==== Texto do documento ====

Será essa Natureza, assim cega, inconsciente, escravizada, sem olhos de ver nem
coração de amar, que vai, num silêncio eterno, tecendo a malha divina de tudo o
que existe? Temo-la então, a cega Natureza originando sem o querer, nem saber,
uma harmonia, até que finalmente, da base ao cimo do cosmos, como filho da cega
fatalidade, surja o homem para ouvir a harmonia que não fêz, e tomar
conhecimento dessa ordem que não procede dele, porque lhe precede! [24]
Quando olhamos à nossa volta e analisamos os fatos, sondando os sistemas
dos micros em sintonia com o dos macros, percebemos que nada vive a esmo, pois
tudo obedece a um comando inteligente. Visto isso, em que bases negar a
prodigiosa Lei Natural, se a falibilidade de nossos sistemas ao cadafalso nos
leva e nos condena? Como insistir em negá-la assim, se a infalibilidade dos
desígnios de Deus agiganta sua Lei e o nosso frágil argumento nos apequena?
Insurgir-se contra o Criador e insistir em tal propositura é padecer num
ridículo que só a imaturidade e o orgulho podem conceber.
Quando numa incursão meticulosa avançamos na particularidade de um
microrganismo, descobrimos nele outros mundículos, a partir dos quais nossa
visão limitada nada mais registra. Transpassando a massa do primeiro, sem tê-lo
de todo conhecido, deparamo-nos com a massa de outro microrganismo e assim por
diante. Em sentido oposto, quando avançamos em excursão pela vastidão do
macrocosmo, após percorrer a maior distância possível, deparamo-nos, por
exemplo, com a exuberante estrela VY Canis Majoris, 50 vezes maior que o Sol,
comparado à qual nosso astro rei parece um grão de areia. E aqui estamos
nós, na Terra, iluminados por ele, mas iludidos pela vaidade do que já sabemos,
esquecendo, vesgos pelo nosso orgulho, de quantas dízimas tem a fração da parte
que representa nossa massa, comparado a esse mesmo grão, o astro rei.

==== Materiais fornecidos ====

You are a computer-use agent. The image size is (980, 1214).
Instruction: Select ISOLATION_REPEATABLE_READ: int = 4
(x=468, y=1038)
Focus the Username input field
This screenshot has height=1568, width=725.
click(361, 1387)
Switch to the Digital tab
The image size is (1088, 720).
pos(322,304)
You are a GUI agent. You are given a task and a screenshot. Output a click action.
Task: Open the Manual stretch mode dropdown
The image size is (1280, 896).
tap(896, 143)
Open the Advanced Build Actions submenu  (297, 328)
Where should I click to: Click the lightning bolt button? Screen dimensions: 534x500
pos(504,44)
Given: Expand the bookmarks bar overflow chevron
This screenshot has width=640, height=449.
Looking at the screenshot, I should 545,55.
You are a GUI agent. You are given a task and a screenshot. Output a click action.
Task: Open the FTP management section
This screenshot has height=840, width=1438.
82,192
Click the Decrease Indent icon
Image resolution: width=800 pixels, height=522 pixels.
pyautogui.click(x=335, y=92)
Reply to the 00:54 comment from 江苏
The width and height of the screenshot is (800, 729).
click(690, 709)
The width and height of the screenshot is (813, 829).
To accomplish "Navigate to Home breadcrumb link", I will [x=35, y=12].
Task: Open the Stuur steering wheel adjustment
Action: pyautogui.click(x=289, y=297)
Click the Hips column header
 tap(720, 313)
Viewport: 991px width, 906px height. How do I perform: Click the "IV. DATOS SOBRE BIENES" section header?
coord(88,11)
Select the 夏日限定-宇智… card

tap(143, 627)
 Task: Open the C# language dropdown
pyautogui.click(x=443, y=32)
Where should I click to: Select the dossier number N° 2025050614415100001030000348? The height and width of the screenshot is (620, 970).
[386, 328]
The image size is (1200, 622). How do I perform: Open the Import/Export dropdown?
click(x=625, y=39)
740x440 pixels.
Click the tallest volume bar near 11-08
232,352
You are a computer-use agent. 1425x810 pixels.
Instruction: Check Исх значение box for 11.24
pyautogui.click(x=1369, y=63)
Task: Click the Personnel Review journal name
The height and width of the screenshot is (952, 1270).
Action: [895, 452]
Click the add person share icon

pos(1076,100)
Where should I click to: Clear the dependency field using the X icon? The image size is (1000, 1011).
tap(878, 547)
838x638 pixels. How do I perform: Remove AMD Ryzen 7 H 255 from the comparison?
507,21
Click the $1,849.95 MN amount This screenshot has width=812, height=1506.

====

** Ações a realizar **
1) Por favor, liste os adjetivos que qualificam a Natureza na primeira frase do texto sobre a ordem da Natureza.
2) Apresente como uma lista JSON de strings, uma por linha e sem linhas em branco, as entradas desde a primeira linha até a linha que contém "pos(322,304)".
O texto e as entradas foram tirados de fontes diferentes.

** Tarefas resolvidas **
1) cega, inconsciente, escravizada

2)
[
  "You are a computer-use agent. The image size is (980, 1214).",
  "Instruction: Select ISOLATION_REPEATABLE_READ: int = 4",
  "(x=468, y=1038)",
  "Focus the Username input field",
  "This screenshot has height=1568, width=725.",
  "click(361, 1387)",
  "Switch to the Digital tab",
  "The image size is (1088, 720).",
  "pos(322,304)"
]